En langage informatique, ces événements sont ce qu’on appelle des « glitchs », ou des « bugs » volontaires : des événements anormaux qui n’auraient pas dû survenir, des anomalies passagères. Chacun à leur manière, ils font dérailler le cours normal des événements, et créent un sentiment d’étrangeté chez celui ou celle qui les observe : tiens, un panneau de ville à l’envers ; tiens, des individus en maillot en plein hiver… Parce qu’ils vont à l’encontre de ce que voudrait la raison, ils créent un sentiment d’absurde : en latin « absurdus » signifie « qui sonne faux » (de ab et surdus (sourd)). Ils forcent ainsi l’esprit à marquer une pause, et à réfléchir à l’ordre naturel dans lequel devraient se trouver les choses. Pas si bête, la bêtise ! 

Photo de Beata Bergström de la pièce Ubu Roi d'Alfred Jarry, produite en 1964 par Michael Meschke et scénographiée par Franciszka Themerson.

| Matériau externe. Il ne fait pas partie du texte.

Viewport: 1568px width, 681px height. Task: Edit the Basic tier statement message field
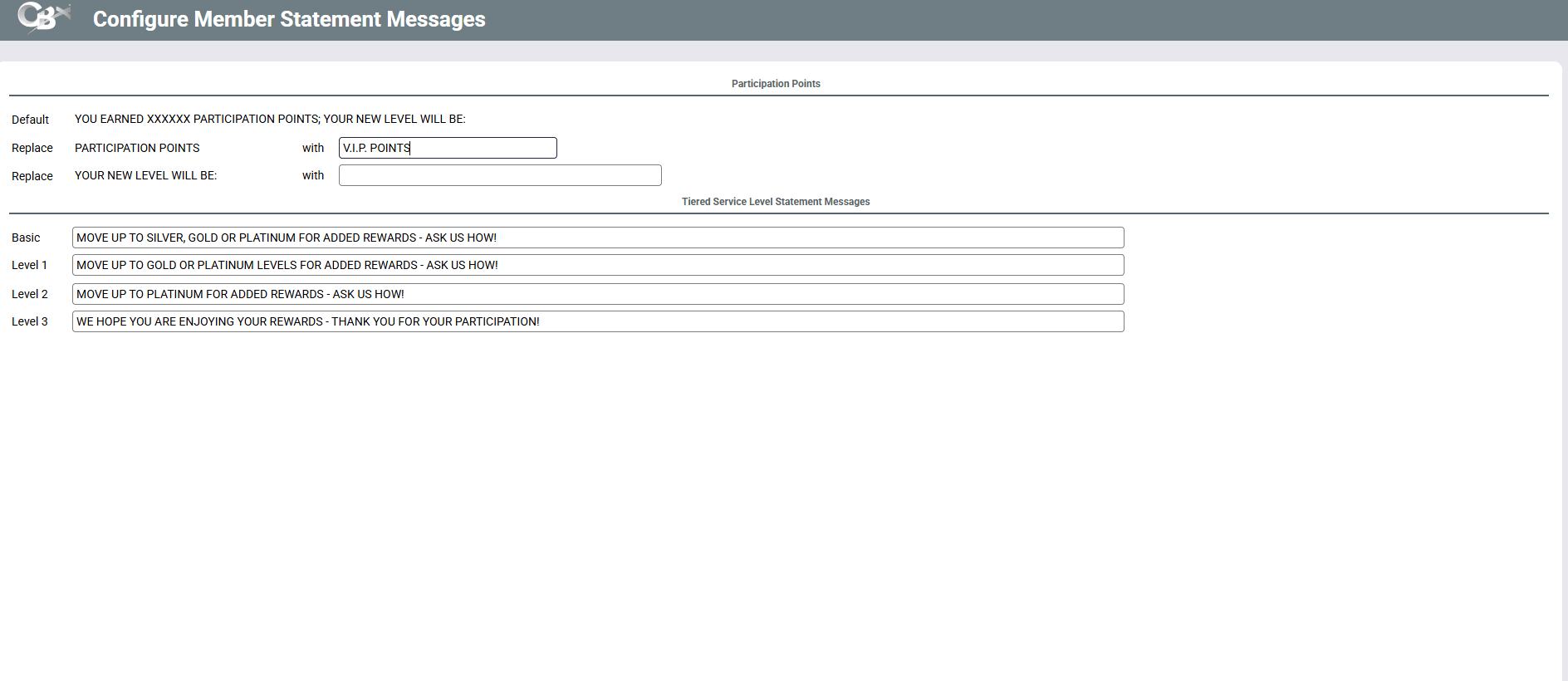(x=598, y=238)
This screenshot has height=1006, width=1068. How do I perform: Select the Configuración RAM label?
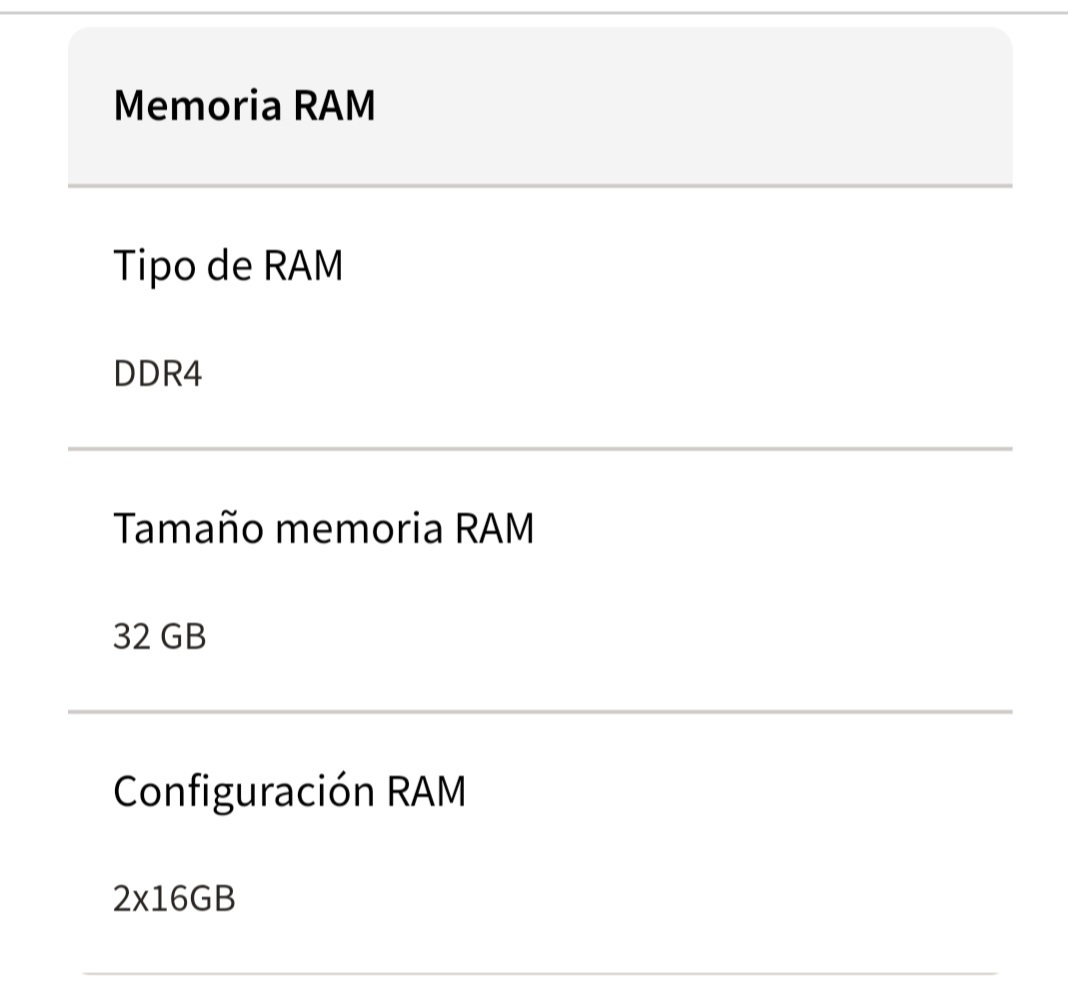pos(289,791)
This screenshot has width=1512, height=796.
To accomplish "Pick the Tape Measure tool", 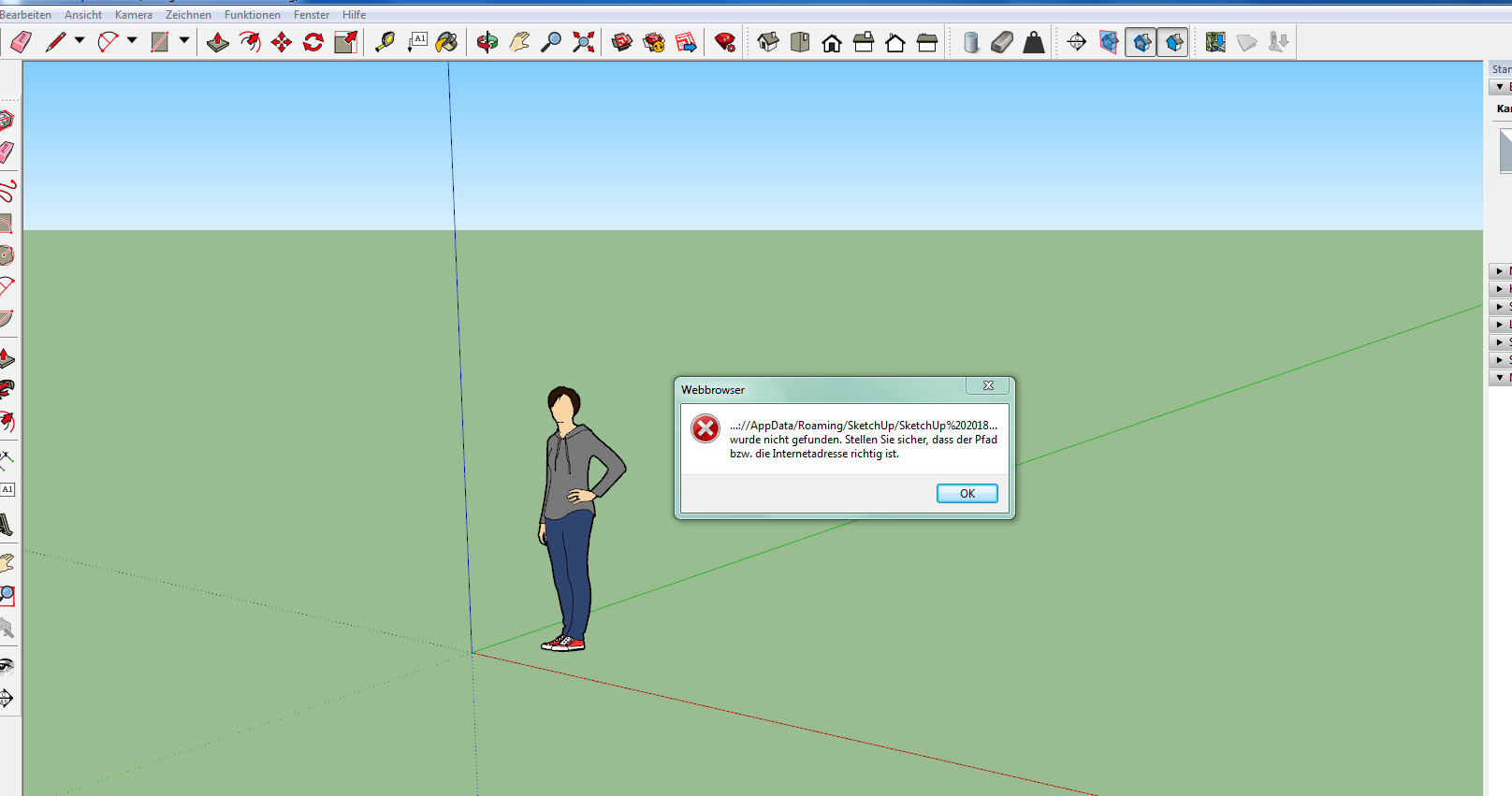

Ce n’est sûrement pas un hasard si de tels événements surviennent aujourd’hui. En France il y a 100 ans, toute une culture de l’absurde avait déjà vu le jour, comme réponse à l’absurdité de la Première Guerre mondiale. Dans ce mouvement – appelé Dadaïste, puis Surréaliste –, la seule règle, c’était qu’il n’y en avait plus. On faisait de la poésie en découpant des mots au pif dans le journal, on écrivait des textes façon cadavres exquis, et on célébrait l’incongru dans toutes ces formes : cafouillages, répétitions, bruitages, etc. « Nous cherchions un art élémentaire qui devait, pensions-nous, sauver les hommes de la folie furieuse de ces temps », expliquait le peintre et cofondateur du mouvement dada Jean Arp en 1940. Tout porte à croire que nous en aurions grand besoin, à notre tour. 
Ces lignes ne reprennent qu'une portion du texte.